Now the fourth call resumes executing and there's no code left to run; recall that for this frame, the first branch was false, so we skipped it, and we've already explored the second branch recursively. Pop the string to ((( and return to the caller.
Now the third call resumes executing but we haven't explored the second branch yet, so pop ( again to give the string ((, then push ) and recurse on (() and open = 2, close = 1.
A new call, the eighth call, begins, and both branches are true, so we'll eventually make two recursive calls, but for starters we try pushing ( again to give the string (()( and recursing with open = 3, close = 1.
A new call, the ninth call, begins. The first branch is false, so we only perform one recursion from the second branch close < open with the string (()() and open = 3, close = 2.
A new call, the tenth call, begins. The first branch is false, so we only perform one recursion from the second branch close < open with the string (()()) and open = 3, close = 3.
A new call, the eleventh call, begins.
On this call, currCombo.length === 2 * n is true so we add (()()) to the result and return back up one call frame.
Now the tenth call resumes executing and there's no code left to run; recall that for this frame, the first branch was false, so we skipped it, and we've already explored the second branch recursively. Pop the string to (()() and return to the caller.
Now the ninth call resumes executing and there's no code left to run; recall that for this frame, the first branch was false, so we skipped it, and we've already explored the second branch recursively. Pop the string to (()( and return to the caller.
Now the eighth call resumes executing but we haven't explored the second branch yet, so pop ( again to give the string ((), then push ) and recurse on (()) and open = 2, close = 2.
... I'll stop here; finish tracing the execution to the next result (())() which you can see we're well on our way to building.

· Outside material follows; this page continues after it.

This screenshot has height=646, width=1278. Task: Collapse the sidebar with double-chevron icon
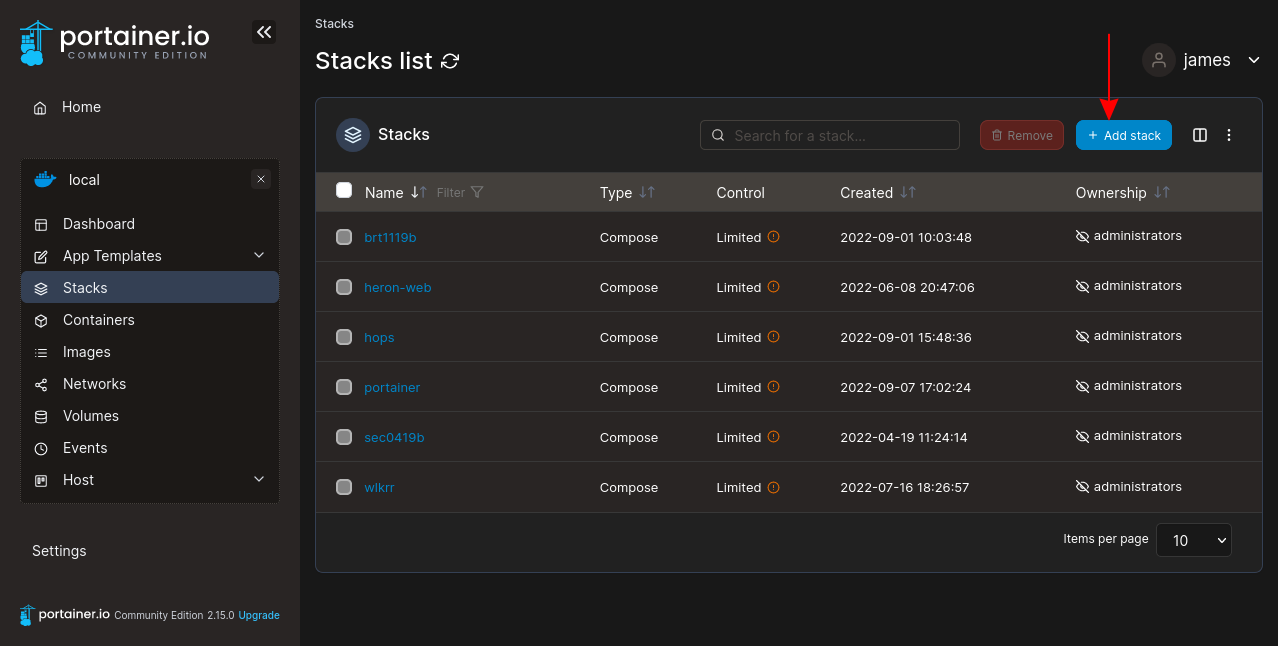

But how does the algorithm know it needs to pop off 3 close brackets and then 1 open bracket, and then to continue adding brackets from there?
It popped off 3 close parens because there was nothing left to explore on those call frames. The first branch was false and the second branch had already been explored.
The reason the 1 open paren was popped next is because the recursive subtree of possibilities starting with the open paren had already been explored fully, but the subtree rooted with ) hadn't been explored yet. When we left off our algorithm trace, we were just launching into exploring that subtree. When the subtree is exhausted and any results that it ultimately yielded had been stored, that paren would also pop off and the frame would be completely explored.
At that point, its caller (the second call in the above example) would still need to explore the subtree starting with (), open = 1, close = 1, since it had only tried ((, open = 2, close = 0 up to that point. In other words, it'll have explored the ( branch but not the ) branch that will ultimately lead to the last result ()()().
Here's a visualization of the recursive call tree:
function generateParenthesis(n) {
const result = [];
backtrack(result, n, 0, 0, []);
return result;
};
function backtrack(result, n, open, close, currCombo, depth=0) {
console.log(`${" ".repeat(depth * 2)}enter '${currCombo.join("")}'`);
if (currCombo.length === 2 * n) {
result.push(currCombo.join(''));
console.log(`${" ".repeat(depth * 2)}result '${currCombo.join("")}'`);
console.log(`${" ".repeat(depth * 2)}exit '${currCombo.join("")}'`);
return;
}
if (open < n) {
currCombo.push('(');
backtrack(result, n, open + 1, close, currCombo, depth + 1);
currCombo.pop();
}
if (close < open) {
currCombo.push(')');
backtrack(result, n, open, close + 1, currCombo, depth + 1);
currCombo.pop();
}
console.log(`${" ".repeat(depth * 2)}exit '${currCombo.join("")}'`);
}
generateParenthesis(3);If that's too complex, you can dial it back to n = 2, trace that, then do n = 3.